The value of some of these explicit and implicit attributes can be measured quantifiably. For example, I can measure the item’s performance and then value that performance based on how much I might save in time or money by buying the item versus not buying it. I might value the item’s “convenience” value by determining the cost to me to buy a comparable item in another location.

But what about prestige? How do I value prestige? Prestige value is related to the way people’s impression of me is altered by me buying the item. But what is the value of other people’s opinion of me? If the item causes me to gain access to a new job, I suppose I could value it in terms of how my income changes. But that’s a tenuous link, one that hardly might only apply to an Armani suit, but not a pair of Converse canvas sneakers. So what’s left?

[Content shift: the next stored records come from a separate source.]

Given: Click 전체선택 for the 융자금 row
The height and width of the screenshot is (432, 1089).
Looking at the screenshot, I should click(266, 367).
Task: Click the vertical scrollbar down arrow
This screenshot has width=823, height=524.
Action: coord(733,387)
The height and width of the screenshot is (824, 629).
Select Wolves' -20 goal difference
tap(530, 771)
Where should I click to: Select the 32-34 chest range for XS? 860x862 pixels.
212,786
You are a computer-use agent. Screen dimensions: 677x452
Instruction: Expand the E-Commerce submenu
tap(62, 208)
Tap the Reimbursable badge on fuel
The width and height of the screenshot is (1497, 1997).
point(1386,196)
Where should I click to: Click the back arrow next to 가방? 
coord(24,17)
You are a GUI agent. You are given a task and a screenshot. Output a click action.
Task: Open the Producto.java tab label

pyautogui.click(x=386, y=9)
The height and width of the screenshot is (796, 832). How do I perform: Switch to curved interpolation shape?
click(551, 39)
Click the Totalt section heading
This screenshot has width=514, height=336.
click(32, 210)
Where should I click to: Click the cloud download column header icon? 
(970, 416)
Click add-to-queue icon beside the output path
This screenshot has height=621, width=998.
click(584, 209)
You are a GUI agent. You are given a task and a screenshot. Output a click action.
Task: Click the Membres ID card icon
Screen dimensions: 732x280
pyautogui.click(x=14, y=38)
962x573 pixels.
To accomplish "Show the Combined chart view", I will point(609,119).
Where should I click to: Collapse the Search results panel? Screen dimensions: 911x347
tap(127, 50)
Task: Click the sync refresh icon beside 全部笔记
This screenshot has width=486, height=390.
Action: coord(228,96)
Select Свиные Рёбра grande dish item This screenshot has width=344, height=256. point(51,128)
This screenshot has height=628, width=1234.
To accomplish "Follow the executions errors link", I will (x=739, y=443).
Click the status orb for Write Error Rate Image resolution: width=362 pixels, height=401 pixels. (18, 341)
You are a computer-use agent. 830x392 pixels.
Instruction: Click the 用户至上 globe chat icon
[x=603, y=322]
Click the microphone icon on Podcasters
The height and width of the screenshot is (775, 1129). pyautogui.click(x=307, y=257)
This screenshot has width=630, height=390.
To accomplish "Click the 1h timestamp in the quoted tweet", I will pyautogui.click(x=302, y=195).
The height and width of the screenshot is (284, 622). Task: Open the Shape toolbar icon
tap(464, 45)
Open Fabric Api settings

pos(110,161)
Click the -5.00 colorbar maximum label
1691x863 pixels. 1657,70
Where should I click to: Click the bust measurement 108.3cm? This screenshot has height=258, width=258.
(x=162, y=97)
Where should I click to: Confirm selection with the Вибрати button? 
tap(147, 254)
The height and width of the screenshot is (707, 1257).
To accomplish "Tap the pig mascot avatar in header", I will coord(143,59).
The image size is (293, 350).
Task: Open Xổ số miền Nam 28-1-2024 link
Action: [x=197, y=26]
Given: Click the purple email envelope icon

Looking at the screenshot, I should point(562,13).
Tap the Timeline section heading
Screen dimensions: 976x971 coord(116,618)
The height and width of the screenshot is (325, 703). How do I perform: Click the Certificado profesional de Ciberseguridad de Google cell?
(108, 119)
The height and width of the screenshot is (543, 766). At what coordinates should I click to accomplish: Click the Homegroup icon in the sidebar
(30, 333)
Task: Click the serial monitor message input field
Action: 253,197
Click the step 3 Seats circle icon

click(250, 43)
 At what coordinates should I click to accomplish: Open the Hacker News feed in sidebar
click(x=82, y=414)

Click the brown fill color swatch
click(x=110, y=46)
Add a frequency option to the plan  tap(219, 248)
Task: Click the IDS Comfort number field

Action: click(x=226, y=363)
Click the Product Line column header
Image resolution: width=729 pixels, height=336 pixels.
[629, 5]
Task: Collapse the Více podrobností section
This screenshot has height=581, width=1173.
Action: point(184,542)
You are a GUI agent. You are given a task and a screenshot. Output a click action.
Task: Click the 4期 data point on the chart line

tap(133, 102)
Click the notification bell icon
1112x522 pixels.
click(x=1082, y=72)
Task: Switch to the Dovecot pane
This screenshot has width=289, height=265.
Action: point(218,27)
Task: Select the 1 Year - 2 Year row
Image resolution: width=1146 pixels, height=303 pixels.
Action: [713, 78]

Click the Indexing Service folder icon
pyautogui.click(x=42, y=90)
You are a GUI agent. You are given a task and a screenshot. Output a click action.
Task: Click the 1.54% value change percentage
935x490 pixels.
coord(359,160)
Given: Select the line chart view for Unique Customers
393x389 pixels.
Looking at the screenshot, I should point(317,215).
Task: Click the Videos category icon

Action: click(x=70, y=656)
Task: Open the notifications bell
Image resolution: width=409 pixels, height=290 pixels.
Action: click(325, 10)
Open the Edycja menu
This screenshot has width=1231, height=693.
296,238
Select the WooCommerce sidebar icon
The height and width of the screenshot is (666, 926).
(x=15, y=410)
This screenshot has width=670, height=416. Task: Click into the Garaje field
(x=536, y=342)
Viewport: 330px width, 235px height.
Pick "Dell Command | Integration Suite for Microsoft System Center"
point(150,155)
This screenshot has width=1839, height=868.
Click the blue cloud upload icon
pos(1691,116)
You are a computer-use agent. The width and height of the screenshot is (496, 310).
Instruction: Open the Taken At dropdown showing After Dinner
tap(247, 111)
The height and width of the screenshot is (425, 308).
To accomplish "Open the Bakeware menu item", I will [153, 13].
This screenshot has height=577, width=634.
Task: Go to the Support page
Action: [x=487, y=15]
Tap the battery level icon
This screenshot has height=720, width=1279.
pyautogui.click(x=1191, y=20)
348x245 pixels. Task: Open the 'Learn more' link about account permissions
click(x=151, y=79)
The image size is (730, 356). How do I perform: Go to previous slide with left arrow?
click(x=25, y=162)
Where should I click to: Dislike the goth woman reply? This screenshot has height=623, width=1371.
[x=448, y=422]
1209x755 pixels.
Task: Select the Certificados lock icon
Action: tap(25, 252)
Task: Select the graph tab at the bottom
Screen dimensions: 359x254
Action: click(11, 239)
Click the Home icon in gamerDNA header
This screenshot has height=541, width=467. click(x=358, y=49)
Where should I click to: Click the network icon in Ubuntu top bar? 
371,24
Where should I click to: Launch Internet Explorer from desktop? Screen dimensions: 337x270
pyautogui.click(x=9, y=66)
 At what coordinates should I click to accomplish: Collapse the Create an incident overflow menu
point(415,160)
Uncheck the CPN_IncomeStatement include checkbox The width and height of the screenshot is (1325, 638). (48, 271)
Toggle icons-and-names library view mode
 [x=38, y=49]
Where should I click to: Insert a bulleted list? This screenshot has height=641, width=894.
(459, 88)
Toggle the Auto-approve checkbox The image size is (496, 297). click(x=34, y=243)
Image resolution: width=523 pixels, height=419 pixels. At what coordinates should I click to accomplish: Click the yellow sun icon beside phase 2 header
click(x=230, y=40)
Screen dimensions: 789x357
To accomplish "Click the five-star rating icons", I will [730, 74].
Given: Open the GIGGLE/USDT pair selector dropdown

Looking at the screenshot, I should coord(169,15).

The issue that prompted this line of consideration was a business case we studied last term. In the case, BC Packers, a local salmon and tuna cannery, was considering entering the canned cat food industry. It had to determine whether to enter the low-priced segment, the national brand segment, or the premium-priced segment. What disturbed me was the fact that we could apply different values to exactly the same product. It didn’t seem reasonable to me that we should be able to, for example, charge twice the price for a premium brand as for a price brand, just because our advertising campaign tickled some endorphins from some single female in her mid-thirties who views her cat as a child substitute. Sure, we have extra costs incurred in the form of advertising, but was it worth that much?

Then I realized that the attributes I had deemed “quantifiable” weren’t quantifiable at all! Sure, they could be quantified in terms of money and time, but how could you value those things? If time is money, then the reverse is true, hence I’ve only quantified tings in terms of time. What is my time but a human perception of its surroundings; and what is my value of prestige but my perception of other’s value of me?

It would seem that “value” is a shorthand for perception and time. Our time is finite and hence so is our opportunity for perception. That leads me to believe that no matter what product we’re purchasing, the finite length of our lives means that we’re ultimately buying more time. Time to live. Time to experience. Time to earn an income. And, of course, time enough to buy more time. Hence, “value” ends up being a balance between our ability to pay and our desire to live our life more fully.

There is no logic to value. We pay what we’re willing and able to pay and no less.